** Opening INFORMATION SHOWN block **

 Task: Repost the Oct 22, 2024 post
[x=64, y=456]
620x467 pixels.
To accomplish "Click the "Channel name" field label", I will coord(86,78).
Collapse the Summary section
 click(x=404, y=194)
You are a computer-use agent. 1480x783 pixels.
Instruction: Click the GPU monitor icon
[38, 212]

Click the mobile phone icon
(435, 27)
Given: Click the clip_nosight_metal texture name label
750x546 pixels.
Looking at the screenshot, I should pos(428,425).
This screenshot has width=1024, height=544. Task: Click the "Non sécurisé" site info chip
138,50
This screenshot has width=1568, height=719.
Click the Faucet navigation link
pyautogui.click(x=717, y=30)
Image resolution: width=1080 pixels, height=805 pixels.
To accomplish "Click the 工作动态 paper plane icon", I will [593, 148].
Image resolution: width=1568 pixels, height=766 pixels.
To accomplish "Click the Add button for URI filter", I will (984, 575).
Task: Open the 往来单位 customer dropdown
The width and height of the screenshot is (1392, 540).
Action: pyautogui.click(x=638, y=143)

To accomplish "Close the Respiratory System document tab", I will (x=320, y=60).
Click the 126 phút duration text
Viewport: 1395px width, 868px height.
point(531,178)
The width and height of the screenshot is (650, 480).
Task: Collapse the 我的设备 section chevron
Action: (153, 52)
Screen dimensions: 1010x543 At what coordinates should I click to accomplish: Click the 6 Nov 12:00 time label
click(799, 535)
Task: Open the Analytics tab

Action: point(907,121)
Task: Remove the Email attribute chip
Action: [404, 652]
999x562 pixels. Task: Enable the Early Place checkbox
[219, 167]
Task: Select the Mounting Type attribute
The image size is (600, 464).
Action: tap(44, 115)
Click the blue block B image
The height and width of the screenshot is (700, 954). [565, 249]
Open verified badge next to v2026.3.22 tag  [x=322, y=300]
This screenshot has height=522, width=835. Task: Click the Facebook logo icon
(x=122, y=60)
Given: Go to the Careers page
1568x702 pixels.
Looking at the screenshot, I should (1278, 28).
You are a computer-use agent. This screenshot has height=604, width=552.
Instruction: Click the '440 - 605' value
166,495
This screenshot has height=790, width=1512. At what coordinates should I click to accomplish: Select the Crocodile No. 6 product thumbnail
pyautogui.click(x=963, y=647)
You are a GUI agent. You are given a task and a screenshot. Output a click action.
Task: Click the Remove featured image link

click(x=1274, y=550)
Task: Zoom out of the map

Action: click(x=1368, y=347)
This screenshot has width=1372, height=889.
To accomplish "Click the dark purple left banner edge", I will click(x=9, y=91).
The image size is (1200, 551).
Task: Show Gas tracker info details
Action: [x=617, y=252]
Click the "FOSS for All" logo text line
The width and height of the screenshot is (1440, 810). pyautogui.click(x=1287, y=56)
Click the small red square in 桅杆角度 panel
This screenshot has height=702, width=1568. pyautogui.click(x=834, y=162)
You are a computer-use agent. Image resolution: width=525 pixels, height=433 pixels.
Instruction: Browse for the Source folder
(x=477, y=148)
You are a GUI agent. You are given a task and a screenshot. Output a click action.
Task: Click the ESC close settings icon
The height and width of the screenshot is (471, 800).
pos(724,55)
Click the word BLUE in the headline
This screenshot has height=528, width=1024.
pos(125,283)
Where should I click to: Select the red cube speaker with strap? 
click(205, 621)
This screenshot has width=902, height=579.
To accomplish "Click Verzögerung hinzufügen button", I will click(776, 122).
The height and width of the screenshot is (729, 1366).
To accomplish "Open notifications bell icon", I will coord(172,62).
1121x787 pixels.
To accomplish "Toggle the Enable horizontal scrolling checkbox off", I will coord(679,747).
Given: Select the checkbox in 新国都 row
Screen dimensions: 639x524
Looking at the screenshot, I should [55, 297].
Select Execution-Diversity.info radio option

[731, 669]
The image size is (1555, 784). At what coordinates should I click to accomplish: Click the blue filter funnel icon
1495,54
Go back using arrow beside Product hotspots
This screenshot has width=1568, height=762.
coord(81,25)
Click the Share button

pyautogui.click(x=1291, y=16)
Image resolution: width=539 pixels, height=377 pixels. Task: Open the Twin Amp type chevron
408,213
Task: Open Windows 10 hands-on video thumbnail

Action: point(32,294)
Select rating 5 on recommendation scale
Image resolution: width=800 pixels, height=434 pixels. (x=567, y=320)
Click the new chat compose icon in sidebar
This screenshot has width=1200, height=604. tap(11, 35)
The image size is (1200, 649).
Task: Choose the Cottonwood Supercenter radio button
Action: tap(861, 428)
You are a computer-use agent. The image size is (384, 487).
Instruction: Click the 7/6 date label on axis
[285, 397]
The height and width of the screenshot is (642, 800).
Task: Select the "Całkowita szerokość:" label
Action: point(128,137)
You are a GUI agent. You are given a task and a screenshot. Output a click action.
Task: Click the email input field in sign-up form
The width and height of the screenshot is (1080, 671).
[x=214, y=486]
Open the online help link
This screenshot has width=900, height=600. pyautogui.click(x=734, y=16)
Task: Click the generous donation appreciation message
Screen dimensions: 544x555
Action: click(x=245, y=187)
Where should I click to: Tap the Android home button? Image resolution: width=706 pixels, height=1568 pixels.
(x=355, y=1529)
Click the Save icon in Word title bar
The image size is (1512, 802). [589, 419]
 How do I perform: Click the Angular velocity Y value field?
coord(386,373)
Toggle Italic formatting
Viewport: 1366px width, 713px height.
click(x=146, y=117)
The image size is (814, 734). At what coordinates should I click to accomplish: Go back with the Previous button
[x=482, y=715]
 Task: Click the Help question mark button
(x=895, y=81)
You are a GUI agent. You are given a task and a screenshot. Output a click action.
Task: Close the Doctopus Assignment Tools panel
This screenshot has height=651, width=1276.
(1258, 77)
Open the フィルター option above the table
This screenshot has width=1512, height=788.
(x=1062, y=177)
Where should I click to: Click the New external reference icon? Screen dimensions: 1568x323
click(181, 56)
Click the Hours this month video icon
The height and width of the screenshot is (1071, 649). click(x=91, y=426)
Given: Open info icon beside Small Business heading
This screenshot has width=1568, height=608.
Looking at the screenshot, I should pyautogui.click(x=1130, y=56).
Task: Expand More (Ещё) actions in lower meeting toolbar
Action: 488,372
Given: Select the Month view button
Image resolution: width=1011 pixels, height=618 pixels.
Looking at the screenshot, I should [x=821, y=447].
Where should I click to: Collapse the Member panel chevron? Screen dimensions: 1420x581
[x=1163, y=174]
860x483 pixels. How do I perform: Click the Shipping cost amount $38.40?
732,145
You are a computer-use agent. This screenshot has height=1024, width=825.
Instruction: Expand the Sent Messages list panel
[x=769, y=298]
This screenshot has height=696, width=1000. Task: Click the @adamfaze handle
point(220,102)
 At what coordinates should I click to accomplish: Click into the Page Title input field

** Closing INFORMATION SHOWN block **

Each line carrying the string "beside" should be copied out from the entries.

**RESPONSE AREA**
Go back using arrow beside Product hotspots
Given: Open info icon beside Small Business heading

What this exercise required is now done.